Even if the new superdwelling is built in a vacant area and no old houses were hurt in the filming of this eco-movie, its big footprint is occupying land which once absorbed rain, thus decreasing permeable soil and causing more runoff into area waterways (or neighboring properties). Since most new houses usually have a good-sized paved driveway and/or parking area for the three-car garage, the permeable surface is even further reduced. In terms of reducing runoff and pollution of our waterways, it would be more green to reuse and expand an existing building footprint than to create a new one.

Call me crazy, but I don't understand why anyone would want to live in a Thermos-like dwelling. Old houses may have drafts, but this also serves as a passive ventilation system. Houses built before the advent of air conditioning and modern climate control often have built-in design features to maximize winter heat retention and summer cooling. Air circulation through the exterior envelope, and cross-ventilation through the room arrangement, was a given. These features cost nothing to use, and have worked well since humans first lived in a built environment. If your new house is completely draft-proof, how exactly do you plan to get fresh air circulating through it? Why, an HVAC system! Which requires materials to build and energy to run! Maybe your air quality inside will be good, but is it truly fresh?
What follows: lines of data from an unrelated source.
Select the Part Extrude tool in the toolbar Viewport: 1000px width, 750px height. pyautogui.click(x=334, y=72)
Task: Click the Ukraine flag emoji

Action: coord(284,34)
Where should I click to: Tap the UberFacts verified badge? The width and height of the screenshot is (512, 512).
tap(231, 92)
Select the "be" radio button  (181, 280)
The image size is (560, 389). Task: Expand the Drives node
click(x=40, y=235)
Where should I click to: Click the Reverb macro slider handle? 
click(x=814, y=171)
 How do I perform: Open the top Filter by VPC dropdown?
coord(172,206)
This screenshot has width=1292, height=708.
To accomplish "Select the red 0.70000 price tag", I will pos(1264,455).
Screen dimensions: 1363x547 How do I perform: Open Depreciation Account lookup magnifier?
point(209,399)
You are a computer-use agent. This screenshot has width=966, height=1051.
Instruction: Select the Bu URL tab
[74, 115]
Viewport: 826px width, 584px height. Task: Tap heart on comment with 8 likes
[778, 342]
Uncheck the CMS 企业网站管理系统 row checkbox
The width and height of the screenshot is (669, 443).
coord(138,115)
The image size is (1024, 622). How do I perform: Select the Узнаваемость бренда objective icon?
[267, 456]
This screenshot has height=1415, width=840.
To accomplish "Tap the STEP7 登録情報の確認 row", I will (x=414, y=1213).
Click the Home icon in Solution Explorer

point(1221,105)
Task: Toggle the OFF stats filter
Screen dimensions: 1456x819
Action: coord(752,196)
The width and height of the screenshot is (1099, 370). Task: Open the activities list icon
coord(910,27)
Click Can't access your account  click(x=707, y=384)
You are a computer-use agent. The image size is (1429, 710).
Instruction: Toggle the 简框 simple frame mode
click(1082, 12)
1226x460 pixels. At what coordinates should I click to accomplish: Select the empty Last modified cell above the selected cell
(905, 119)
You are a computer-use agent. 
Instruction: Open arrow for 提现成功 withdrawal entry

The article does not mention that the reason we have black mold, and black mold lawsuits, is precisely because new houses these days are built to be so airtight. Wrapped in Tyvek and vinyl siding, or slathered with synthetic stucco, and sealed with vinyl thermal windows, they don't have the passive air circulation of an older frame or masonry house with wood windows. Houses need to breathe and exchange air, particularly since they are exposed to varying levels of moisture from the inside and outside. When moisture gets into a wall and cannot escape, you get mold. What happens when the wood used to build a house is waterlogged by rain or insufficient curing/drying before the Tyvek and the spray-on insulation goes on? How will it dry out if your exterior walls are sealed like a Thermos? Ever smell a moldy Thermos you forgot to empty and wash for awhile?

So basically, I think it's great if you are going to build yourself a McMansion no matter what and you decide to jump on the "green/sustainable" bandwagon and stick a few solar panels on top. But it would be even greater if realtors, developers, builders, suppliers, consumers, shelter magazines, home-improvement TV shows, and Ty Pennington would recognize the value and potential of reusing existing buildings rather than putting up new ones. Sustainability, like preservation, is about long-term value and stewardship over generations, not the "I want it all and I want it now and I'll throw it away when I'm done with it" culture we live in these days.

This would be a more balanced article if the author had talked to some preservationists, instead of just the National Homebuilders and the LEED people. And it's crystal-clear to many of us in the historic preservation field that national environmental policy needs some help. My friend Richard in DC blogged about this a few days ago and has some additional salient points.

Friday, February 1, 2008

Blog Abstract

I decided that my interest in historic preservation issues was probably a little off-topic for my personal blog, so I have started this new one. Over there, we'll talk about the news, the family, life in general. Over here, we'll talk about a variety of preservation issues, including maintenance of a 200-some-year-old house, why vinyl windows are a scourge, examine preservation issues in the news, and explore why TV is so biased in favor of preservation-unfriendly "solutions" (I'm talking to you too, This Old House). The blog title is a jab at the stereotype formulated by all those people who get mad at us when we protest the demolition of some forlorn old building. Most of us are not hysterical, and are actually pretty mellow people most of the time, but we can get pretty passionate about old-growth wood, quirky vernacular architecture, and property owners who neglect or destroy valuable historic resources. So, welcome to all visitors.